Но главное — это твои письма. Прошу тебя поговорить с ней. Твоя мама».
Ася опустила письмо. Ее лицо горело. Она потерла лоб и прислушалась. Наталья Алексеевна спала. Сева, услышав запах супа, оторвался от книжки и попросил есть. Скоро должен был вернуться из школы старший. Коле в июне исполнялось тринадцать, он был ростом почти с Асю, ясноглазый красивый мальчишка, с пушком по щекам и пухлыми губами.
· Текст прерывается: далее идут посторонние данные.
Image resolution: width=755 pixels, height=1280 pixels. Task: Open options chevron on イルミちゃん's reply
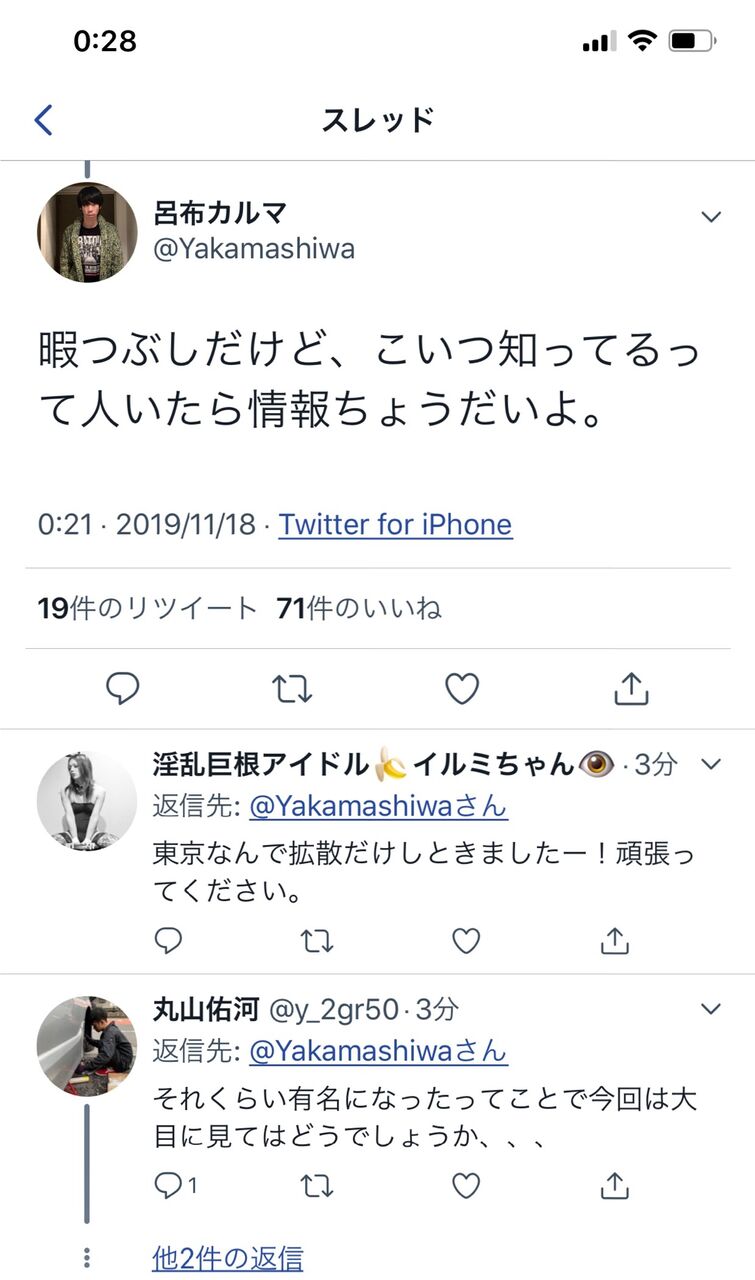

Он влюбился в девочку из параллельного класса, стал носить модный чуб, который закрывал лоб и наезжал на глаза, он ему очень шел. Насчет блузок Наталья Алексеевна была права.
Ася перевязала пачку писем, приложила ее к другим таким же, увязанным по годам, обняла и легла сверху головой, как на подушку. Улыбалась. Письма Геры она хранила у Лизы, своей близкой подруги, однокашнице по училищу Гнесиных. В них не было ничего крамольного, но половина были написаны с разными вольными обратными адресами, и она боялась хранить их у себя. Ася два часа уже сидела в крохотной Лизиной комнатке и читала письма. Лиза служила актрисой театра Вахтангова и теперь была на спектакле. Должна была уже вернуться. Ася развязала пачку писем тридцать девятого года, — возможно, это был лучший Герин год...
«3 октября 1938
Дорогая моя, любимая Ася!
Вчера поздно вечером вернулись в Норильск на базу экспедиции. Целый день сегодня топили баню (ту еще, которую строил Урванцев!) и мылись, благо снега навалило по колено.
Сезон закончен, мы отлично поработали, завтра большое совещание по итогам и садимся за отчеты. Потом — к Новому году — сводный отчет. Не буду дразнить собак, но результаты такие, каких я и не ждал — рудное тело на Норильске втором оказалось намного больше, в следующем году мы продолжим понимать его размеры и форму, но уже сейчас можно сказать, что извлечь весь металл, что есть здесь, вряд ли удастся и за сто лет. Мои предположения по форме рудного тела полностью подтверждаются, и это имеет огромное значение для других месторождений. Не могу всего рассказать, но это страшно интересно! Угадывать, предвидеть, прямо чувствовать — конь, подходя к замерзшей речке, очень внимательно нюхает лед и потом — или уверенно идет, или никакими силами не загонишь! Он чувствует толщину льда, глубину и силу речки и высчитывает опасность! Так и я собираюсь в ближайшие месяцы очень крепко прислушаться — где, на какой глубине и с какими возможными признаками на поверхности залегает то самое золото-платино-медное и т. д. чудесное рудное тело. Я, возможно, сумасшедший, но я прямо люблю его! Чуть меньше, чем тебя и нашего Колю, конечно. А хорошо прислушавшись, разрисую цветными карандашами мою карту — я достал новенькую! — определю районы поисков за пределами Норильского района...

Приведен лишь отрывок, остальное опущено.